**Schriftliche Anweisung:**
Wiederhole den ganzen Testbericht zu Anno 1800 Wort für Wort.

**Ausgewählter Text:**
++++++++++

Anno 1800 im Test: Das beste Anno – zumindest teilweise

von David Kolb-Zgaga 18.04.2019

Anno 1800 ist das beste Anno aller Zeiten – zumindest teilweise. Mit dem neuesten Serienableger hat Bluebyte Community nahe gearbeitet und zurück zu den eigenen Wurzeln gefunden. Zwar gibt es immer noch ein paar Kritikpunkte, im Jahr 2019 werdet ihr aber kein besseres Aufbaustrategiespiel als dieses hier finden.

Eine lange Reise voll interessanter Entscheidungen

Es gibt so viel zu tun und noch so viel zu erledigen. Wie früher besiedle ich mit einem Schiff eine eigene Insel und erbaue mir Schritt für Schritt ein florierendes Wirtschaftsimperium, das das Zeitalter der industriellen Revolution einläutet. Bis dahin ist es aber ein weiter Weg und es gibt so viele Möglichkeiten, aber auch Stolpersteine, die erledigt und aus dem Weg geräumt werden wollen. Da muss sogar das alte Sid Meier (Schöpfer von Civilization, Pirates! und vielem mehr) Zitat herhalten: „Ein Spiel ist eine Reihe von interessanten Entscheidungen.“ Und Anno 1800 beherzigt dieses Motto ungemein beeindruckend.

++++++++++

**Bereitgestelltes Material:**

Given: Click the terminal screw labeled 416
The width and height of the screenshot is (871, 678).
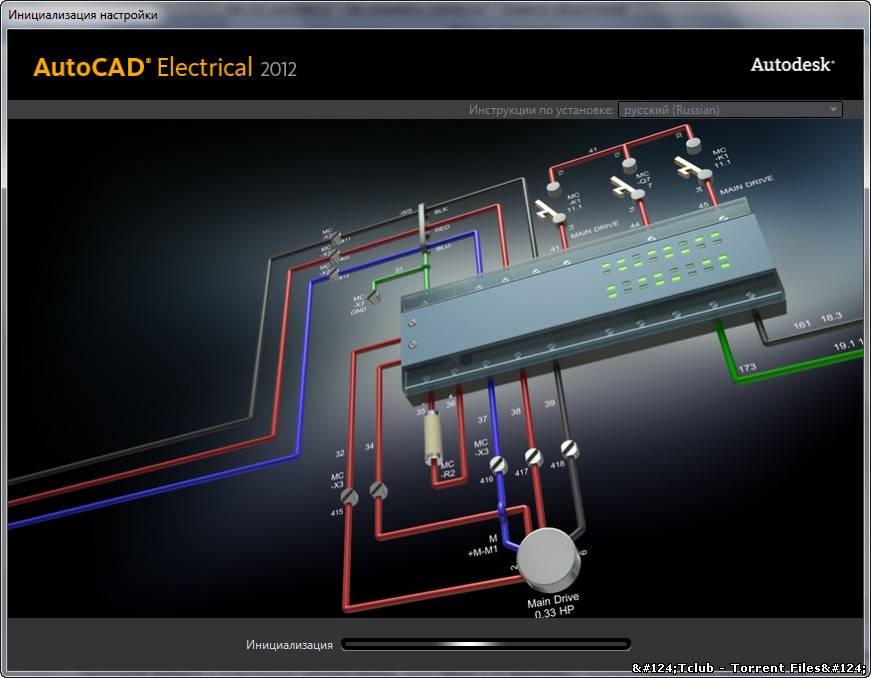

++++++++++

**Lösung:**
Anno 1800 im Test: Das beste Anno – zumindest teilweise

von David Kolb-Zgaga 18.04.2019

Anno 1800 ist das beste Anno aller Zeiten – zumindest teilweise. Mit dem neuesten Serienableger hat Bluebyte Community nahe gearbeitet und zurück zu den eigenen Wurzeln gefunden. Zwar gibt es immer noch ein paar Kritikpunkte, im Jahr 2019 werdet ihr aber kein besseres Aufbaustrategiespiel als dieses hier finden.

Eine lange Reise voll interessanter Entscheidungen

Es gibt so viel zu tun und noch so viel zu erledigen. Wie früher besiedle ich mit einem Schiff eine eigene Insel und erbaue mir Schritt für Schritt ein florierendes Wirtschaftsimperium, das das Zeitalter der industriellen Revolution einläutet. Bis dahin ist es aber ein weiter Weg und es gibt so viele Möglichkeiten, aber auch Stolpersteine, die erledigt und aus dem Weg geräumt werden wollen. Da muss sogar das alte Sid Meier (Schöpfer von Civilization, Pirates! und vielem mehr) Zitat herhalten: „Ein Spiel ist eine Reihe von interessanten Entscheidungen.“ Und Anno 1800 beherzigt dieses Motto ungemein beeindruckend.